Ever since the birth of the automobile, sports cars have represented the pinnacle of performance and engineering. Technological advances that are pioneered for motorsport eventually trickle their way down into the consumer market, where they reach the more high-end, expensive products first.
As much fun as owning a sports car may seem, though, all those technological advances aren't necessarily the greatest boon to a vehicle's reliability. There are always quirks that pop up during the adoption of new ways to make cars go faster and handle better, which results in many fast cars being less reliable than commuter cars.
There are plenty of exceptions to this rule, however, and oftentimes, buying a sports car in its second or third generation is the ticket to long-term reliability and happiness. But this list represents the opposite, 17 fast cars that were built to crumble.
17 Ferrari 458 Italia
Speaking of catching fire, it seems reasonable for the lucky few who can afford Ferraris to expect that their pride and joy—and the serious financial investment their car represents—not to suffer from combustion issues. Besides Ferrari's notoriously expensive maintenance regimes, the 458 Italia especially is prone to lighting up at any given time.
16 Tesla Model S
The Tesla Model S has become the poster child for the future of the automotive industry. Fast, sleek, and technologically advanced, the Model S is everything Elon Musk promised—except reliable. Owners complain of interminable wait times when their cars break down, and even though electric cars typically need less maintenance, flaws seem to be widespread. Throw in the chance of battery flare-ups, and the Model S definitely counts as a fast car that was built to crumble.
15 Audi R8
Jacky Ickx deemed the Audi R8 the best-handling road car on the market, which shouldn't be surprising given its mid-engine, Quattro all-wheel-drive layout and low center of gravity. But anyone trying to get their Tony Stark on should be forewarned that the R8 shares lots of parts with the Lamborghini Gallardo and Huracan—making it a parts-bin special that's made many mechanics wealthy men.
14 Mini Cooper S
BMW's resurrection of the Mini Cooper brand brought the tiny car back to life in perfect style (even if the convertible and Countryman version leave some fans scratching their heads). But BMW sourced many parts from Daimler and doesn't even have great reliability for their own cars. Combine a tiny engine bay with those issues and there's a reason the car has earned the moniker of "Money Cooper" from many mechanics.

#### [Dataset content]
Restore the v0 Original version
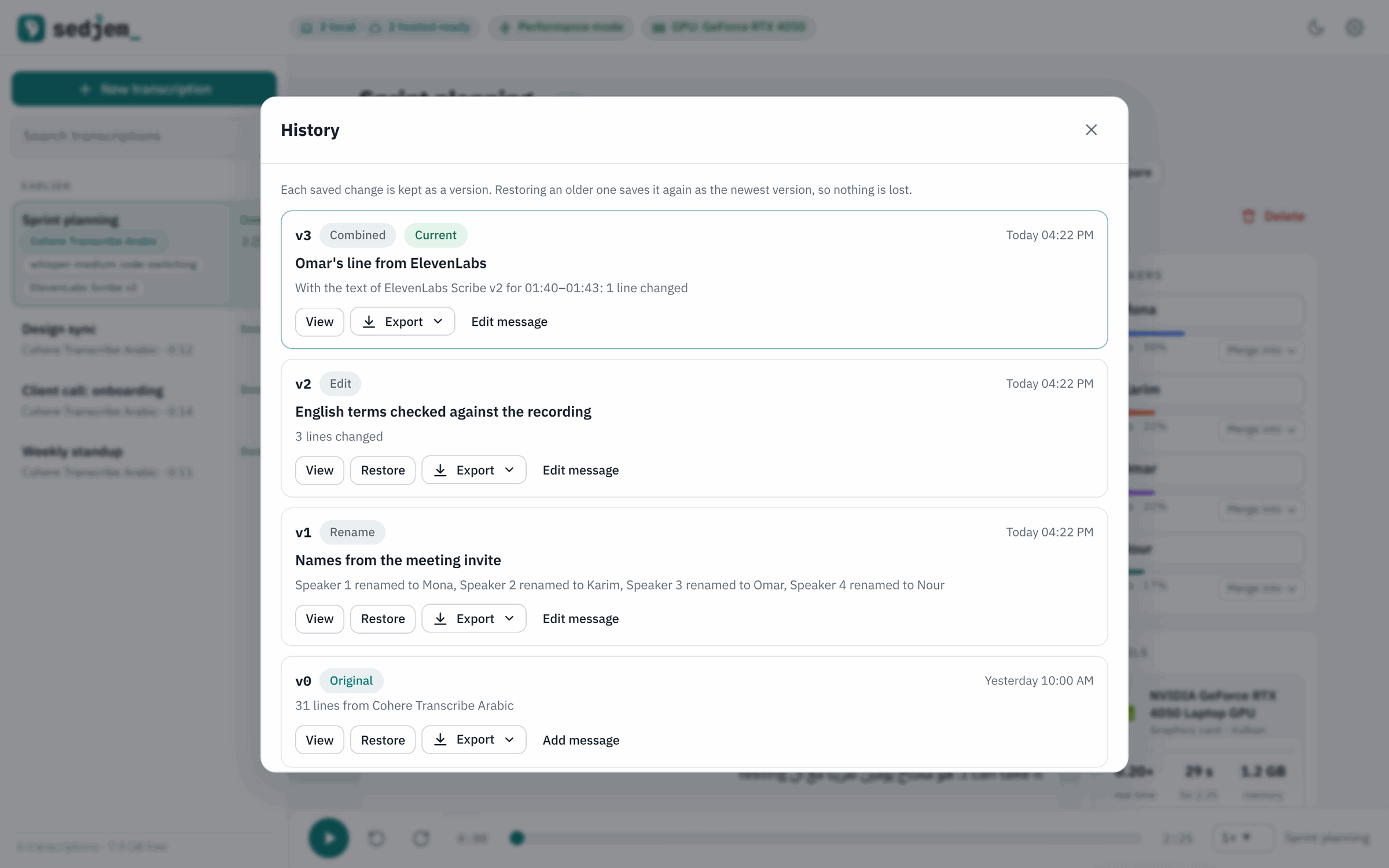Screen dimensions: 1389x868 click(x=383, y=740)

#### [The request]
Continue the article on fast cars built to crumble from the point where it stops.

#### [Response]
13 Dodge Charger Hellcat
The Dodge Charger may not have received the insanity of the Challenger Demon, but that doesn't mean it's not one of the most potent sports sedans on the market and definitely the best bang for the buck. Still, everyone should remember that Dodge is owned by Fiat-Chrysler so electronic and interior parts are probably going to go flying with every burnout.
12 BMW 335i
BMW purists couldn't have been more offended when the E92-generation 3-Series including a twin-turbo inline-six engine under the hood of the 335i and a V8 under the hood of the M3. They quickly got past their issues, though, when they actually drove the cars—BMW has always gotten their engines just right. Except, that is, for reliability, where the 335i suffers from issues like wastegate and turbo failures.
11 Cadillac CTS-V
Few cars can match the Cadillac CTS-V's combination of a massive supercharged V8 engine, a stick shift, and a station wagon layout. Even fewer cars can match the abysmal reliability stats that Cadillac has earned over the past decade, having placed 29th out of 30th in a survey by Consumer Reports—putting them last for American brands.
10 Audi RS7
Audi struck gold with the RS7—and the A7 Sportback profile in general—and has since spread the four-door hatchback form to their other models, as well. But the RS7 remains the brute of the bunch thanks to a twin-turbocharged V8 engine pumping up to 605 horsepower to all four wheels in Performance trim. But that extended warranty will start looking very attractive once the RS7 starts racking up the miles.
9 Volkswagen Touareg V10 TDI
The Volkswagen Touareg is an awesome off-roader, especially when optioned with the rare V10 diesel engine, locking center and rear differentials, and the air suspension lift system. Unicorn Touaregs even have a locking front diff—good luck finding one, though. With 553 lb-ft of torque on tap, the V10 TDI Touareg is a beast, even if it could be one of the least reliable SUVs ever built.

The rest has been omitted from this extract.